== Segment start ==

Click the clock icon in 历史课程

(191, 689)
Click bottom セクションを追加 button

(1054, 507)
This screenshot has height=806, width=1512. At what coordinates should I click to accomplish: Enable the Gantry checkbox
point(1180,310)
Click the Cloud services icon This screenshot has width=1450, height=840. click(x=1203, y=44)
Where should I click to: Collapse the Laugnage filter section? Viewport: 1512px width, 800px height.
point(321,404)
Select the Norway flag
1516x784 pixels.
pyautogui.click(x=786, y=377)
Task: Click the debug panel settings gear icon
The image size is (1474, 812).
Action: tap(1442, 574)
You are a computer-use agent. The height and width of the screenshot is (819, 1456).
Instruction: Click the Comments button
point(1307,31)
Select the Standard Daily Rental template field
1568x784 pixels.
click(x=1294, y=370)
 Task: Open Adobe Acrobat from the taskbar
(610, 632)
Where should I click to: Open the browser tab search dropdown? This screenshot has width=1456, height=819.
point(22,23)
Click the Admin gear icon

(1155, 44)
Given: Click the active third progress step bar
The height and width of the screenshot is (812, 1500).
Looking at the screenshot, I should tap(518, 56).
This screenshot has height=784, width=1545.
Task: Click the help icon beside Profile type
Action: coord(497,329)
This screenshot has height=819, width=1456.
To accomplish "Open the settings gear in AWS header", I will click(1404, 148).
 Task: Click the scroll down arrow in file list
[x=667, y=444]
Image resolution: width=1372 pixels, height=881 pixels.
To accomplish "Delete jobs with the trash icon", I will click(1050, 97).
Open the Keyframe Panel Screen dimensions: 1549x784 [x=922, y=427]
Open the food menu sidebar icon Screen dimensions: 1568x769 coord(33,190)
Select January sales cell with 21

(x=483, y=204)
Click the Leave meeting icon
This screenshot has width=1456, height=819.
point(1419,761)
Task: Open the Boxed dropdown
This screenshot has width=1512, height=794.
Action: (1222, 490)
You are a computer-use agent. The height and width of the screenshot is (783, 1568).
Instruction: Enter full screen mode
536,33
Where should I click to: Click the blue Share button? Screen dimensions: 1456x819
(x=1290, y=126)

== Segment end ==

Starting at the line that contains "is (783, 1568).", write out every line to the end of the entries, exactly as given.

[Answer section]
You are a computer-use agent. The height and width of the screenshot is (783, 1568).
Instruction: Enter full screen mode
536,33
Where should I click to: Click the blue Share button? Screen dimensions: 1456x819
(x=1290, y=126)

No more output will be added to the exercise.